Возможно, в 1990-е годы коммунисты воспринимали принятие закона как торжество «националистов». Но сегодня, из 2020 года, поражаешься, насколько этот документ был либеральным и мягким.

Белорусский язык объявлялся государственным. Русский признавался языком «междунациональных отношений».


У Беларусі здаўна жывуць людзі розных нацыянальнасцей, гучаць розныя мовы. Аднак у апошнія гады сфера ўжывання мовы карэннага насельніцтва Беларусі, якое дало ёй імя і гістарычна складае асноўную частку жыхароў рэспублікі, значна звузілася, пад пагрозай апынулася само яе існаванне. Паўстала неабходнасць аховы беларускай мовы на дзяржаўна-этнічнай тэрыторыі. Такую сістэму аховы дазваляе стварыць толькі наданне беларускай мове статуса дзяржаўнай мовы Беларускай ССР.

Фрагмент «Закона аб мовах»


Закон не регламентировал употребление языка в неофициальных отношениях или в разговорах на работе между сотрудниками.

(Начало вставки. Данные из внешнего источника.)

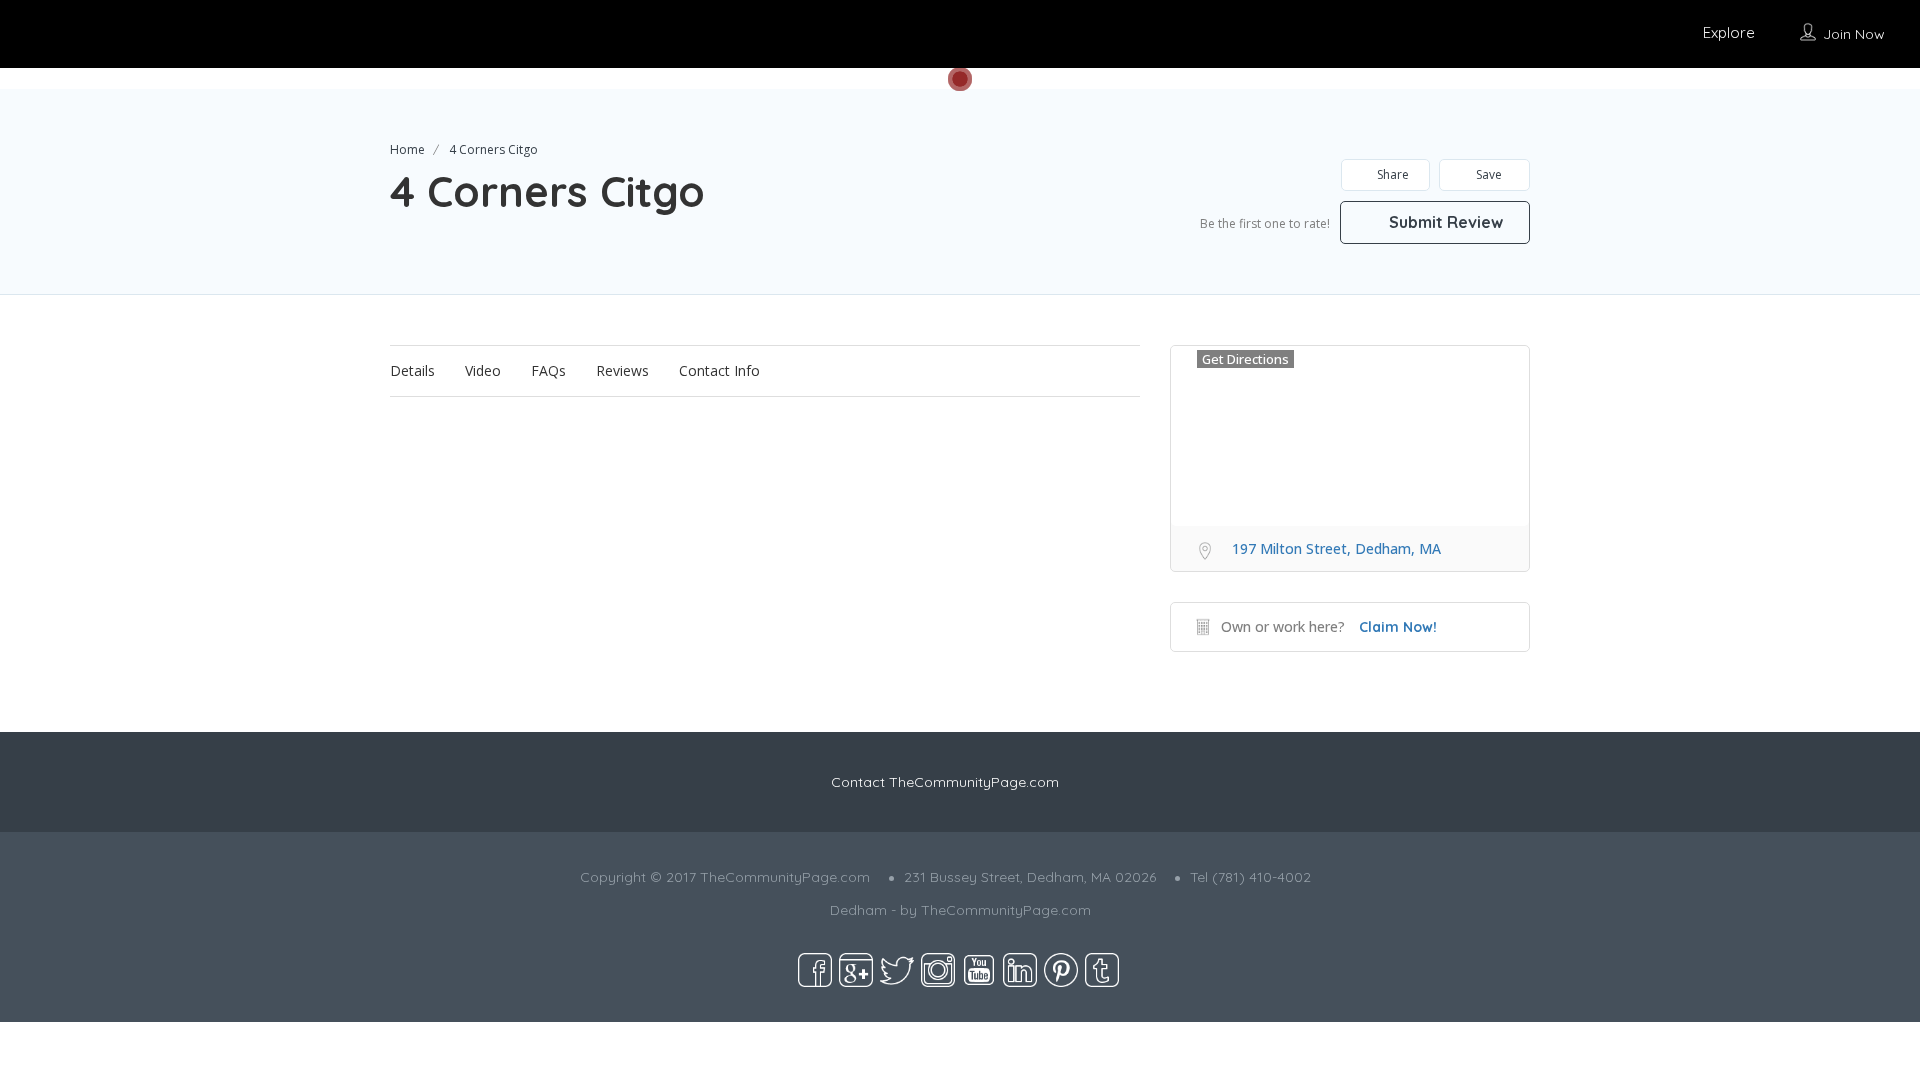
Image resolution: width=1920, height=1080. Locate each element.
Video (483, 370)
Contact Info (719, 370)
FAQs (548, 370)
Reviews (622, 370)
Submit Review (1444, 222)
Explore (1729, 32)
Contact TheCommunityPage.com (945, 782)
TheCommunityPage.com (1006, 910)
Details (412, 370)
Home (407, 149)
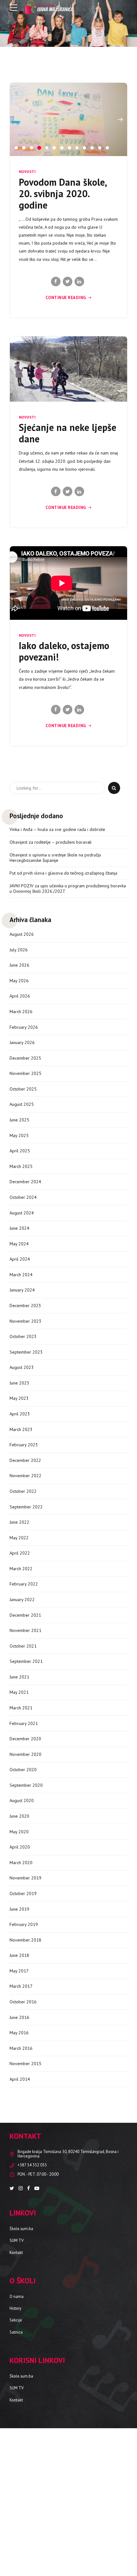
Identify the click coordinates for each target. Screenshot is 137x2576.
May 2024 (19, 1353)
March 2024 (21, 1384)
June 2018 (19, 2065)
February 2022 (24, 1693)
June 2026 (19, 1074)
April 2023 (20, 1523)
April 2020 (20, 1956)
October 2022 (23, 1601)
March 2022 (21, 1678)
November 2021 (25, 1740)
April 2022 (20, 1662)
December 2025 (25, 1167)
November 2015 (25, 2173)
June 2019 (19, 2018)
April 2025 (20, 1260)
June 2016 (19, 2127)
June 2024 (19, 1338)
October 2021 (23, 1755)
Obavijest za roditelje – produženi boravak (50, 952)
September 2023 (26, 1461)
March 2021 (21, 1817)
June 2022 (19, 1632)
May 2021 (19, 1802)
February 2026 (24, 1137)
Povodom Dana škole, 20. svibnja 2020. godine (62, 303)
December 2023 (25, 1415)
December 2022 (25, 1570)
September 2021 (26, 1771)
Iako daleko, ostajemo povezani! (64, 761)
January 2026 (22, 1152)
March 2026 (21, 1121)
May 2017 (19, 2080)
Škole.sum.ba (21, 2338)
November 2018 (25, 2049)
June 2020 (19, 1925)
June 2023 (19, 1492)
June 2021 (19, 1786)
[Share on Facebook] (56, 391)
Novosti (27, 281)
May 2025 (19, 1245)
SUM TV (17, 2349)
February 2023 (24, 1554)
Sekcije (16, 2429)
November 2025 (25, 1183)
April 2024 (20, 1368)
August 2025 (22, 1214)
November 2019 (25, 1987)
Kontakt (16, 2361)
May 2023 (19, 1508)
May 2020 (19, 1941)
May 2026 (19, 1090)
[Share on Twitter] (67, 391)
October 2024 (23, 1307)
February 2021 (24, 1833)
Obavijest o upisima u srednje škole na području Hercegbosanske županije (55, 967)
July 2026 (19, 1059)
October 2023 (23, 1446)
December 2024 (25, 1291)
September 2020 (26, 1895)
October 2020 (23, 1879)
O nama (17, 2405)
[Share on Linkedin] (79, 391)
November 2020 (25, 1864)
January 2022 (22, 1709)
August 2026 (22, 1044)
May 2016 (19, 2142)
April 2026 (20, 1105)
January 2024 (22, 1399)
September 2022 (26, 1616)
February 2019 (24, 2034)
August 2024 (22, 1322)
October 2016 (23, 2111)
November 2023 (25, 1430)
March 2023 (21, 1539)
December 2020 (25, 1848)
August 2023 (22, 1477)
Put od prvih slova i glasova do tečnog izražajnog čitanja (63, 982)
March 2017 (21, 2096)
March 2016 (21, 2158)
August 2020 (22, 1910)
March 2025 (21, 1276)
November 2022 (25, 1585)
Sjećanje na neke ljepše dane (67, 543)
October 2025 (23, 1198)
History (15, 2417)
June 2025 (19, 1229)
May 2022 (19, 1647)
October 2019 (23, 2003)
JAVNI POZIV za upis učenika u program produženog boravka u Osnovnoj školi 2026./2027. (68, 998)
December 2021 (25, 1724)
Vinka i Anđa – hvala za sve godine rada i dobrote (57, 939)
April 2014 (20, 2189)
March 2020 (21, 1972)
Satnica (16, 2441)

В сферах транспорта, торговли, медицинского и бытового обслуживания могла использоваться «беларуская або іншая прымальная для бакоў мова». Техническая и проектная документация могла готовиться как по-белорусски, так и по-русски.

То есть в законе речь шла скорее о государственной сфере. Чиновники должны были знать белорусский и русский (ради объективности, последним они владели и так), уметь пользоваться ими в объеме, нужном для выполнения служебных обязательств. Делопроизводство должно было вестись по-белорусски. Сфера образования также переводилась на белорусский язык (в местах компактного проживания граждан другой национальности школьники могли учиться на русском или другом языке).

Граждане могли обращаться в государственные органы, предприятия и учреждения «на беларускай, рускай або іншай прымальнай для бакоў мове». Ответ им давался по-белорусски или, по их желанию, в переводе на русский.

В случае, если бы кто-то из чиновников отказывался рассмотреть обращение по-белорусски или по-русски со ссылкой на незнание одного из этих языков, его привлекли бы к ответственности.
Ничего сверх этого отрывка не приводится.